PROBLEM DETAILS: Word for word, repeat each entry that follows.
------ RAW DATA
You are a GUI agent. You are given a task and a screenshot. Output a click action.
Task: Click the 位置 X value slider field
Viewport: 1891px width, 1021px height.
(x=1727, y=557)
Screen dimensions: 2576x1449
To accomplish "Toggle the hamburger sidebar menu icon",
------------
EXERCISE RESULT:
You are a GUI agent. You are given a task and a screenshot. Output a click action.
Task: Click the 位置 X value slider field
Viewport: 1891px width, 1021px height.
(x=1727, y=557)
Screen dimensions: 2576x1449
To accomplish "Toggle the hamburger sidebar menu icon",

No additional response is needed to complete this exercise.